PROMPT:
Keep to the lines from the one with "You are a computer-use agent. Viewport: 1123px" through the end of the data, and write them out exactly.

RECORD SET:
★ ★ ★ ★ ★

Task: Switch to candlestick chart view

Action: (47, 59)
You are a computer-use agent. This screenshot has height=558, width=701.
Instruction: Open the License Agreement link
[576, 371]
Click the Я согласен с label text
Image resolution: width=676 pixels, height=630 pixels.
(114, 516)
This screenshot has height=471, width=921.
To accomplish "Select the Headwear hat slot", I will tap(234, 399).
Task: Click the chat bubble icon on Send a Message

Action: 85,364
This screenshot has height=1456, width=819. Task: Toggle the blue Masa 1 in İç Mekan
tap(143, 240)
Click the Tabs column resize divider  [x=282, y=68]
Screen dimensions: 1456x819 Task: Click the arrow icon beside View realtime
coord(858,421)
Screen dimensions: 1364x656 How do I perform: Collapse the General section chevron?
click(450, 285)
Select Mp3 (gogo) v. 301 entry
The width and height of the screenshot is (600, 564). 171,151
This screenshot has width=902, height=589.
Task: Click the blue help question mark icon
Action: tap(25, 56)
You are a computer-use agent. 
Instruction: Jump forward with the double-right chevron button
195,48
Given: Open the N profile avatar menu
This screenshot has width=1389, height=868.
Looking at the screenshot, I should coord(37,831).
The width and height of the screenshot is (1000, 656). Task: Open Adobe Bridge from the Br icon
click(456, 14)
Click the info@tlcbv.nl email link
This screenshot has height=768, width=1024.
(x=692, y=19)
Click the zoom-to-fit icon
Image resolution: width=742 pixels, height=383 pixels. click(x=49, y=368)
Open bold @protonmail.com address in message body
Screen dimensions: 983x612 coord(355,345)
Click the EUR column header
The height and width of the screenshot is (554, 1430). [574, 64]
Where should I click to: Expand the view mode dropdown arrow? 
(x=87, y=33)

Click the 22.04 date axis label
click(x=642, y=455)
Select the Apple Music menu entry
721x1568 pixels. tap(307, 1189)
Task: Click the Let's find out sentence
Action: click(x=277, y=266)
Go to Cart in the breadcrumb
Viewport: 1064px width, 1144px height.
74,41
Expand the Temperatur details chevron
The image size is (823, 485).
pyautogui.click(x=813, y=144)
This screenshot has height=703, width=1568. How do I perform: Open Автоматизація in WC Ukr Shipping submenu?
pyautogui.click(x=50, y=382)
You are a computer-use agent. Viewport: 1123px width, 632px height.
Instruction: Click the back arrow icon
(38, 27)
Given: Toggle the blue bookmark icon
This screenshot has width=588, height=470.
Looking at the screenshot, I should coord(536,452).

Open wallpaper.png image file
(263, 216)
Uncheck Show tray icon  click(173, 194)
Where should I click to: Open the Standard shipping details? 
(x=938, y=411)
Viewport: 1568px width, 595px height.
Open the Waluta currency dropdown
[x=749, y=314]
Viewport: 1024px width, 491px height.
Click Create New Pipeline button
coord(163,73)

★ ★ ★ ★ ★

SOLVED PROBLEM:
You are a computer-use agent. Viewport: 1123px width, 632px height.
Instruction: Click the back arrow icon
(38, 27)
Given: Toggle the blue bookmark icon
This screenshot has width=588, height=470.
Looking at the screenshot, I should coord(536,452).

Open wallpaper.png image file
(263, 216)
Uncheck Show tray icon  click(173, 194)
Where should I click to: Open the Standard shipping details? 
(x=938, y=411)
Viewport: 1568px width, 595px height.
Open the Waluta currency dropdown
[x=749, y=314]
Viewport: 1024px width, 491px height.
Click Create New Pipeline button
coord(163,73)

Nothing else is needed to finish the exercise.